DOCUMENT EXCERPT:
--- START ---

Things get a bit more complicated when the embedding application uses or
provides the package. The following diagram shows among other things the wiring
when the application consumes Command service from other bundles.
The application is started as a standard Java application without knowing
about OSGi initially. The CommandObserver class uses the
Command interface and thus this interface must be on the classpath.
This is the system classpath. The package example.set2cmdapi.api is denoted
as a black box in the gray application box.
When the OSGi framework is started, the framework acts as the system bundle.
The system bundle has its own classloader just like any other bundle has its
own classloader.
The configuration entry FRAMEWORK_SYSTEMPACKAGES_EXTRA declares
packages which shall be exported by the system bundle. For these packages
the system bundle sets the parent classloader to the system classloader.

--- END ---

GIVEN RECORDS:
--- START ---

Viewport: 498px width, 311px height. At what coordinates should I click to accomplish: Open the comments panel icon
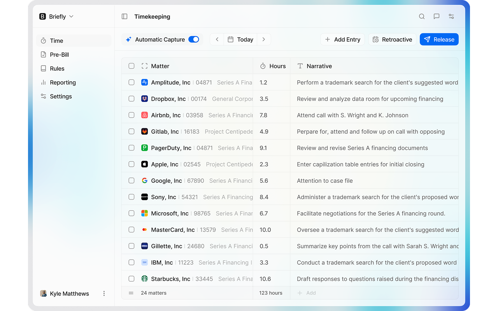436,16
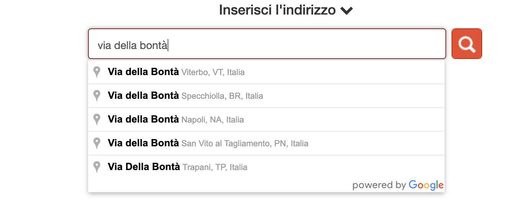Select Via della Bontà San Vito al Tagliamento

pyautogui.click(x=143, y=143)
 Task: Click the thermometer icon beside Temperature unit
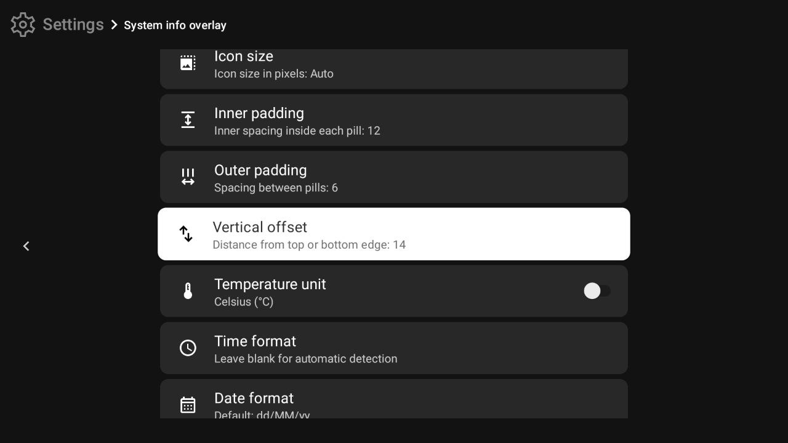[x=188, y=290]
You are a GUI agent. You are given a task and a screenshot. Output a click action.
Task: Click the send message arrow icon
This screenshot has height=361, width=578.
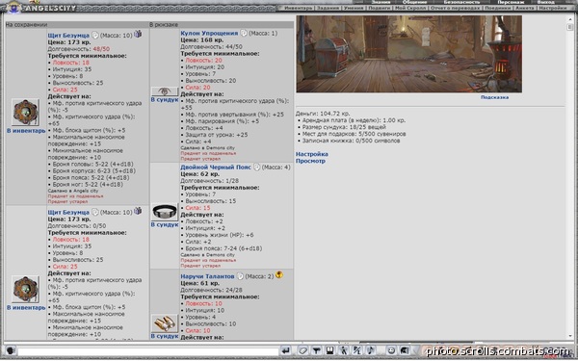(x=285, y=350)
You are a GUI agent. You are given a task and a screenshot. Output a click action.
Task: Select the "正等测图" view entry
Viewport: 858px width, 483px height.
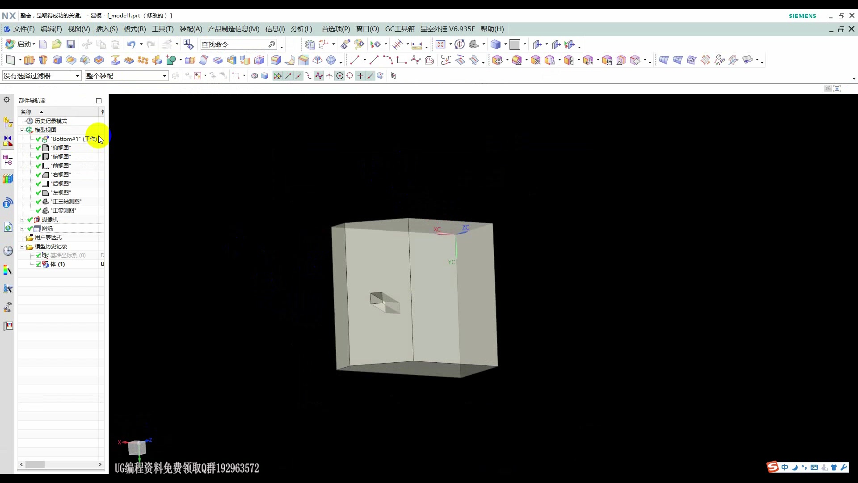(63, 211)
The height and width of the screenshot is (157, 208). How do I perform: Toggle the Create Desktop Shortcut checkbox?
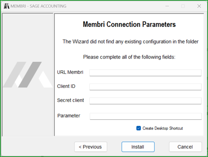tap(138, 128)
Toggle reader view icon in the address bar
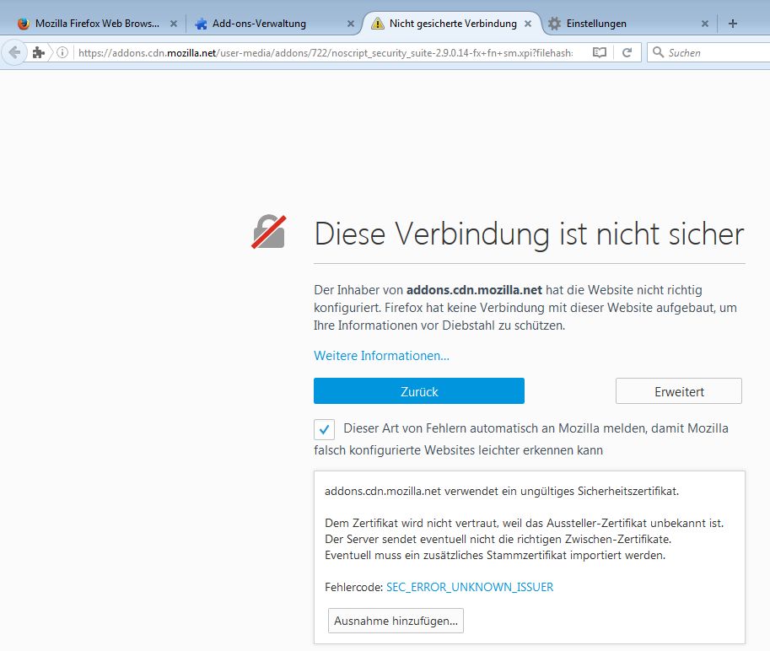The width and height of the screenshot is (770, 651). pos(599,52)
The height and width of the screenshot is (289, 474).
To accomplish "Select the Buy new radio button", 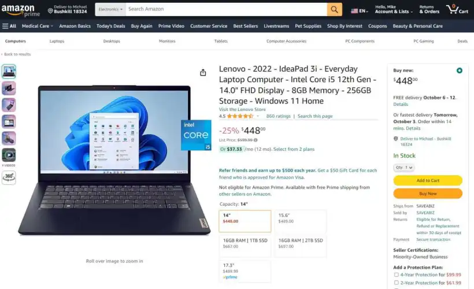I will pyautogui.click(x=459, y=71).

--- END ---

OBJECTIVE A: According to the excerpt on embedding OSGi, why must the Command interface be on the classpath? Answer in one to three sentences.
OBJECTIVE B: Write the next part of the excerpt on embedding OSGi, picking up after its final sentence.
The items are separate material and are not connected to the excerpt on embedding OSGi.

RESPONSE A: The Command interface must be on the classpath because the CommandObserver class uses it. The application starts as a standard Java application without knowing about OSGi at first, so this is the system classpath.

RESPONSE B:
So it "forwards" the wiring from the white package box in bundle
example-set2svc1 to the black package box which actually is available
by the system classloader.
The bundle example.set2cmdapi is not needed in this scenario, because the
package is already provided. Hence it is "crossed out" in the diagram.
Note: In the guitool project the set2cmdapi bundle jar file is simply added
to the classpath. It is used as a standard jar file and the extra
information about OSGi is ignored this way. It will not appear as a bundle
in the OSGi frame just by being on guitool's classpath.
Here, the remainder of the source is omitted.